[Data for locating words and elements]
────────────────────

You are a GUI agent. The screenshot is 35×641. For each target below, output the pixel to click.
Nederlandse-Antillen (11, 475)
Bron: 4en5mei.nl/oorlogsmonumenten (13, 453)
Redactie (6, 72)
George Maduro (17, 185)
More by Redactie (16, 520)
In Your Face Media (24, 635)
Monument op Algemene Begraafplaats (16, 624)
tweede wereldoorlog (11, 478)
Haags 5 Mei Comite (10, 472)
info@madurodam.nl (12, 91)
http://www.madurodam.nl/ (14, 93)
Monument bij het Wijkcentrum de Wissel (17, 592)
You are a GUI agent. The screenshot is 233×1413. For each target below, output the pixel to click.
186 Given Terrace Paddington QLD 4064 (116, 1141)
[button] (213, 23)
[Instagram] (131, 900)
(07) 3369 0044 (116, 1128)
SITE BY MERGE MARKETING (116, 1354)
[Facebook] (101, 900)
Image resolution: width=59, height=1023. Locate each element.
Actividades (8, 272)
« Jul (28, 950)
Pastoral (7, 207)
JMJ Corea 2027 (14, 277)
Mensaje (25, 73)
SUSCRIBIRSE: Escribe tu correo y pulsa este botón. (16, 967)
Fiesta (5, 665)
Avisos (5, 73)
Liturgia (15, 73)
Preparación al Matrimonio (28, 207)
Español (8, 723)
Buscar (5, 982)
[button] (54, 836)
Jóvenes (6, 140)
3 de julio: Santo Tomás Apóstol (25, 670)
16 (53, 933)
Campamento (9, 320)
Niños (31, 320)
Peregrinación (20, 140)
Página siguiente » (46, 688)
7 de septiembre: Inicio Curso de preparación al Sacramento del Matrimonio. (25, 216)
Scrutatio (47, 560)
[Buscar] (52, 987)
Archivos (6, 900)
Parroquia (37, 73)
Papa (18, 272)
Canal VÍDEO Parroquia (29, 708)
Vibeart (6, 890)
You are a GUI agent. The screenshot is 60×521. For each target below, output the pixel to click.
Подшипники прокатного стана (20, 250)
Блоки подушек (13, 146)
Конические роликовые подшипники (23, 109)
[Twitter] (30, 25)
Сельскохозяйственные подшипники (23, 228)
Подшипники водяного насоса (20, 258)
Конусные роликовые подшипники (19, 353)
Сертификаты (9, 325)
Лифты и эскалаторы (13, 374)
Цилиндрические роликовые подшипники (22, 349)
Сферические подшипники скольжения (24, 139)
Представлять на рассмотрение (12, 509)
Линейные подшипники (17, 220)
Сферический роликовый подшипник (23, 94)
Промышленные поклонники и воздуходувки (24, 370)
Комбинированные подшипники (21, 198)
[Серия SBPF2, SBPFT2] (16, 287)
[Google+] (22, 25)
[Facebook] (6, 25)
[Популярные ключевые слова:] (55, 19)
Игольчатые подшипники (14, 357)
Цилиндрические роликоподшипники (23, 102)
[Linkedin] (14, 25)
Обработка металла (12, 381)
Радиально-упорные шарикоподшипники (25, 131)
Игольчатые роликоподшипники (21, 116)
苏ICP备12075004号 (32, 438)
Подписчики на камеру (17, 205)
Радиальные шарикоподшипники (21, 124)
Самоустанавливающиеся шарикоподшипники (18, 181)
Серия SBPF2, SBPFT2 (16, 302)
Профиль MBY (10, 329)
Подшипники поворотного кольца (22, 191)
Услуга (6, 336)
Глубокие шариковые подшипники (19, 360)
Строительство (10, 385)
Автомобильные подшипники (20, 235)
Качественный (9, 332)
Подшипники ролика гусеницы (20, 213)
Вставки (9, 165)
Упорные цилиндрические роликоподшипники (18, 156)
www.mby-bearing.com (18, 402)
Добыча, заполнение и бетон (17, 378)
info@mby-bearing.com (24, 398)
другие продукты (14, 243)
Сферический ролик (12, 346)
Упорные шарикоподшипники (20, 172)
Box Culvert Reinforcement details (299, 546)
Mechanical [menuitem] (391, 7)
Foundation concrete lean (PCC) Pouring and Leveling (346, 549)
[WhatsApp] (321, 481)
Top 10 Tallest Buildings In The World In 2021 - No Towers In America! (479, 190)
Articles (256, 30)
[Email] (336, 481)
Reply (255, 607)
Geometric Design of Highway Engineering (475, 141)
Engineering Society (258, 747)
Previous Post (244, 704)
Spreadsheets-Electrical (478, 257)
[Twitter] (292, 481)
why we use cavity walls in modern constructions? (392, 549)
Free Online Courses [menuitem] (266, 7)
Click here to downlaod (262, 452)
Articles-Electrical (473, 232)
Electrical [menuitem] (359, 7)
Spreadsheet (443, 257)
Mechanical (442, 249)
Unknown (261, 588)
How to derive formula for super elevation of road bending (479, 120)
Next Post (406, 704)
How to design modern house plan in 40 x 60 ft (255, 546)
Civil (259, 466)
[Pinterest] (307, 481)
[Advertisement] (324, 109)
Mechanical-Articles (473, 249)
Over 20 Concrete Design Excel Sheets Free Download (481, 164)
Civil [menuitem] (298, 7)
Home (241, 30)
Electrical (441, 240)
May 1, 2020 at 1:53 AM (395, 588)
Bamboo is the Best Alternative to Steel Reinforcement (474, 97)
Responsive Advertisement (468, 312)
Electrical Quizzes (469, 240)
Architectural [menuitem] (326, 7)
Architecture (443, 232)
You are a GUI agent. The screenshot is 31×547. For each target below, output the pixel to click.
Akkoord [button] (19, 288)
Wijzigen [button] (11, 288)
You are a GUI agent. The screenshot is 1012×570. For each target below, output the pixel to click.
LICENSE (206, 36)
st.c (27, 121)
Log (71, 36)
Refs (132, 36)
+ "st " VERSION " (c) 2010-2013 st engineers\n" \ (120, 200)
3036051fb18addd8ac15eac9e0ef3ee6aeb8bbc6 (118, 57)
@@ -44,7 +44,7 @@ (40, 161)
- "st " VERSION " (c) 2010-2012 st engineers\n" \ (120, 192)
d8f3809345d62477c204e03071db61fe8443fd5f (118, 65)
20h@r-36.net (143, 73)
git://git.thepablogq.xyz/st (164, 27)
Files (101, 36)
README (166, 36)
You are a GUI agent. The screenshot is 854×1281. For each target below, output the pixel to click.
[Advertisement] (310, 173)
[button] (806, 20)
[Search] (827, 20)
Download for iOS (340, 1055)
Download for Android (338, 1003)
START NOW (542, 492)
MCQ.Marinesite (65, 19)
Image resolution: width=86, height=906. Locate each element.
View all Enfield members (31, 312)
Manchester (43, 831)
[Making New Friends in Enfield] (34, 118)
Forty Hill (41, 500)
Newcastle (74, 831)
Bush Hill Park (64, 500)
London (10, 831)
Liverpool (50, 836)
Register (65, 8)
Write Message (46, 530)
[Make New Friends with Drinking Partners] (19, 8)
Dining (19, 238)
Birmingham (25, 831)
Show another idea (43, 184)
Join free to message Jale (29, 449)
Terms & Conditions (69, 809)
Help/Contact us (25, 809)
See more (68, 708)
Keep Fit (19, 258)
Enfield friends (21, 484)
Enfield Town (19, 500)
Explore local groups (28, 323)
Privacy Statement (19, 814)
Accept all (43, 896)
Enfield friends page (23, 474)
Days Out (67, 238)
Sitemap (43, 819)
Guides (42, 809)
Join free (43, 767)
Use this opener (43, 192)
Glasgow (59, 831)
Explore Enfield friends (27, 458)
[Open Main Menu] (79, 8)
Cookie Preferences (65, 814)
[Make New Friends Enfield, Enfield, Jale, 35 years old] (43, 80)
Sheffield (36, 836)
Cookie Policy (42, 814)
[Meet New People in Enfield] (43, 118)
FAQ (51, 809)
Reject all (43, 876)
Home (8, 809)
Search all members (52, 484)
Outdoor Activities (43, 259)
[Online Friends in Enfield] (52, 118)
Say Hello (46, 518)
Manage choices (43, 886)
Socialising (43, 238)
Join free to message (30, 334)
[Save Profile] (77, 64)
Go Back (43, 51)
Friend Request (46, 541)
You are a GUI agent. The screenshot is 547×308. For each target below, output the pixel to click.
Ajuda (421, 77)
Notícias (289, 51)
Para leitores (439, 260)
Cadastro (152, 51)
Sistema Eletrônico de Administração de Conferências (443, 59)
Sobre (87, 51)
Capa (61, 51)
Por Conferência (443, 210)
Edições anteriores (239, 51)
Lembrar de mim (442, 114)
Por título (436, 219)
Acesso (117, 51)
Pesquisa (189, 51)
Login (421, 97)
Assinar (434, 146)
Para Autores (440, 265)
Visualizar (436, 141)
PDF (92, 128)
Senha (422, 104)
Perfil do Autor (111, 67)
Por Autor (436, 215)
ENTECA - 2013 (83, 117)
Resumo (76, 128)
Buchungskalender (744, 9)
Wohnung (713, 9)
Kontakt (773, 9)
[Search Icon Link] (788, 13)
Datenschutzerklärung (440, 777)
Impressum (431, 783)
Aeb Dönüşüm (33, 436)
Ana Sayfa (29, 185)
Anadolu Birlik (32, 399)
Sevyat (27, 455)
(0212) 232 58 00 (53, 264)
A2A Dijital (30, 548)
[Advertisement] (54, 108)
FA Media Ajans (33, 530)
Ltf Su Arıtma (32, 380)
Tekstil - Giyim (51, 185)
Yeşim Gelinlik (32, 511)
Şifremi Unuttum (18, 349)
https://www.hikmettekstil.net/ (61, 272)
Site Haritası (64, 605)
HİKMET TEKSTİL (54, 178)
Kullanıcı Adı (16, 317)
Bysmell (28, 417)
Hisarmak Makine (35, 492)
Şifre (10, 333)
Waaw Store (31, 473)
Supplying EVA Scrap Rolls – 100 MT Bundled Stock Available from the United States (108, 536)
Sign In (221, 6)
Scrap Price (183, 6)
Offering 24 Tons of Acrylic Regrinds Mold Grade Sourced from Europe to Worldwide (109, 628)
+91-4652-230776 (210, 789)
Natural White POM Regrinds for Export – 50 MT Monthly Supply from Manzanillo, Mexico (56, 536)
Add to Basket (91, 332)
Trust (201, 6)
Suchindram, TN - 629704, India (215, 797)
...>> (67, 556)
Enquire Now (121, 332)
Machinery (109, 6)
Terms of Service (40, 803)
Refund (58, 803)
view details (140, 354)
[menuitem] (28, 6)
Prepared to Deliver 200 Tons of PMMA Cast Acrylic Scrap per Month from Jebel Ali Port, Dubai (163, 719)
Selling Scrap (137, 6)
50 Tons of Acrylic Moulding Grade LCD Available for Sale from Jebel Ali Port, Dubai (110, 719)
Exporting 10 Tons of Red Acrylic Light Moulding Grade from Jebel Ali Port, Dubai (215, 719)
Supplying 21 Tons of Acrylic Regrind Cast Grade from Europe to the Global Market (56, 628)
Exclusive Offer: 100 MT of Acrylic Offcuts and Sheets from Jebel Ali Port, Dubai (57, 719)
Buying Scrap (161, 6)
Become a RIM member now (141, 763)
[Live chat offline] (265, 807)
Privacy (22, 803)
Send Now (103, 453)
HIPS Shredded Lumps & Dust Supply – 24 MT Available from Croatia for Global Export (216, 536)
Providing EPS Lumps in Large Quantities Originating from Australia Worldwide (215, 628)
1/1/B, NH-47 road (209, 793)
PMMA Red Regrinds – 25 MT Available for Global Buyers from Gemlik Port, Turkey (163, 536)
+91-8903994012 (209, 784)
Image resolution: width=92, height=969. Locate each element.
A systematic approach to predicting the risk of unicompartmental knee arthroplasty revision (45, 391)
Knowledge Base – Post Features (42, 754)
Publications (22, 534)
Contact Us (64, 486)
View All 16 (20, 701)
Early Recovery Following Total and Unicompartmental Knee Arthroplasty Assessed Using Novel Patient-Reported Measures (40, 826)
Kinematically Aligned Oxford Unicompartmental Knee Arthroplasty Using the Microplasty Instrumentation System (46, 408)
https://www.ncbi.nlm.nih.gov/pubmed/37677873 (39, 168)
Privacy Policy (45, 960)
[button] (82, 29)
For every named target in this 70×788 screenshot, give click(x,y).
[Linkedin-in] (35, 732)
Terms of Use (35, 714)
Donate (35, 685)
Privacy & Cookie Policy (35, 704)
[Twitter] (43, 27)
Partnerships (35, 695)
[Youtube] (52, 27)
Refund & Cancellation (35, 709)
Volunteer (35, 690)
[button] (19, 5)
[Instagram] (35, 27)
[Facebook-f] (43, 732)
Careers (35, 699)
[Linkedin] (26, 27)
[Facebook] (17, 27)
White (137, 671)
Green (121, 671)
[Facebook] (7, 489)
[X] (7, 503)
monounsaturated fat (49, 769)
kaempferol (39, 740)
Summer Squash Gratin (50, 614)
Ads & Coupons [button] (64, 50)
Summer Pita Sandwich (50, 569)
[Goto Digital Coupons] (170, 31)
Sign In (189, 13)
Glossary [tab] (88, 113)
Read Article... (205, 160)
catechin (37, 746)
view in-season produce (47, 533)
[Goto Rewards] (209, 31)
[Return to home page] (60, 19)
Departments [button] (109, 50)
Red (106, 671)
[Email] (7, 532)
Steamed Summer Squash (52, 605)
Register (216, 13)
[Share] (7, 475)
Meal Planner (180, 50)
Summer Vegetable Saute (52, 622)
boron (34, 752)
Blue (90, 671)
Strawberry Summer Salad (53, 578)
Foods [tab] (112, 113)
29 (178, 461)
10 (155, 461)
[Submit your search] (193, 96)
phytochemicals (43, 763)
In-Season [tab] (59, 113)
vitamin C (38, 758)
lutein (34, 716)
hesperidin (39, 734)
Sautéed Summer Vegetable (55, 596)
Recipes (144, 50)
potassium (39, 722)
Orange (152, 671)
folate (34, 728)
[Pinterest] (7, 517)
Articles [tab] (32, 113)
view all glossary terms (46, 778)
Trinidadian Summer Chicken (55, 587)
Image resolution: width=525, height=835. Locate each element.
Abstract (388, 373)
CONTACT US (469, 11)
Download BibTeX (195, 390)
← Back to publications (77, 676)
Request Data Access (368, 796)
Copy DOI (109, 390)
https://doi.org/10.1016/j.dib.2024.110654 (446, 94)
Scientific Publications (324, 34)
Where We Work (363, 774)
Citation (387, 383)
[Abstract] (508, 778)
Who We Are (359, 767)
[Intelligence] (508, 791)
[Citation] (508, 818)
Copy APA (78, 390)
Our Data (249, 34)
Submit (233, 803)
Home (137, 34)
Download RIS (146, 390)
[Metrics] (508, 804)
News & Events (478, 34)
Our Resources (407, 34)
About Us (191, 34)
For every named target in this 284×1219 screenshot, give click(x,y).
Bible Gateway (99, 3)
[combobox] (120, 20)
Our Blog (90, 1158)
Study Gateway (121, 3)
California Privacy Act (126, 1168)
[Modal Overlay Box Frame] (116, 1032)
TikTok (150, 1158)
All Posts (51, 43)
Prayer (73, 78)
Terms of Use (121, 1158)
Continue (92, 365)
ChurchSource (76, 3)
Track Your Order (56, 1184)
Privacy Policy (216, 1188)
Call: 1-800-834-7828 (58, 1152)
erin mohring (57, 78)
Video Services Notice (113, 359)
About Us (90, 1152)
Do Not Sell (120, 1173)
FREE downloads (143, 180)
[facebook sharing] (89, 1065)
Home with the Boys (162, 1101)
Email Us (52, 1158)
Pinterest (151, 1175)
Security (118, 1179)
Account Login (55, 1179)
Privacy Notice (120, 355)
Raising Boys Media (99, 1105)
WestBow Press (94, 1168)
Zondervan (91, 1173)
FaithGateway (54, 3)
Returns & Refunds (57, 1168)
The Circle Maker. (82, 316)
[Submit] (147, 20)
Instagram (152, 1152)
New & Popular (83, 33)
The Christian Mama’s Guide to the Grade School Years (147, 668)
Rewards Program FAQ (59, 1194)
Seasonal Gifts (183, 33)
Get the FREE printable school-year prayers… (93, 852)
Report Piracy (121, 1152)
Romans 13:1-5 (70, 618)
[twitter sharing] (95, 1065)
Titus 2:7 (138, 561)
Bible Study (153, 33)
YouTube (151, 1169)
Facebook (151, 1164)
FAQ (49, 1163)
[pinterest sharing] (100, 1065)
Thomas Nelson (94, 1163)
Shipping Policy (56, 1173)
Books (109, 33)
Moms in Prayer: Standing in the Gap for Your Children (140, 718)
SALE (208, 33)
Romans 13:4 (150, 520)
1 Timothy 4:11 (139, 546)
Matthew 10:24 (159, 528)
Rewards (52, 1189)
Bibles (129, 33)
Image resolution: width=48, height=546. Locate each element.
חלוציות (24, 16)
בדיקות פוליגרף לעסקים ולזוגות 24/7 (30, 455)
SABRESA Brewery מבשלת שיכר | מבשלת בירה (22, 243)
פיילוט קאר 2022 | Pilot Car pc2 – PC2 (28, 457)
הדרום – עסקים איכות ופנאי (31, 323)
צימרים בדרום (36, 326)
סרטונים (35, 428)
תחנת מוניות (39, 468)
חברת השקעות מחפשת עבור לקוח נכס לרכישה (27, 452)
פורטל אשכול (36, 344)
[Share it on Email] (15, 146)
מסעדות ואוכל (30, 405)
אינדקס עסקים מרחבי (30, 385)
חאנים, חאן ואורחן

────────────────────

Reproduce verbatim the lines of the material from the one containing "Kinematically Aligned Oxford" through the one containing "[Facebook] (17, 27)", both included.

Kinematically Aligned Oxford Unicompartmental Knee Arthroplasty Using the Microplasty Instrumentation System (46, 408)
https://www.ncbi.nlm.nih.gov/pubmed/37677873 (39, 168)
Privacy Policy (45, 960)
[button] (82, 29)
For every named target in this 70×788 screenshot, give click(x,y).
[Linkedin-in] (35, 732)
Terms of Use (35, 714)
Donate (35, 685)
Privacy & Cookie Policy (35, 704)
[Twitter] (43, 27)
Partnerships (35, 695)
[Youtube] (52, 27)
Refund & Cancellation (35, 709)
Volunteer (35, 690)
[button] (19, 5)
[Instagram] (35, 27)
[Facebook-f] (43, 732)
Careers (35, 699)
[Linkedin] (26, 27)
[Facebook] (17, 27)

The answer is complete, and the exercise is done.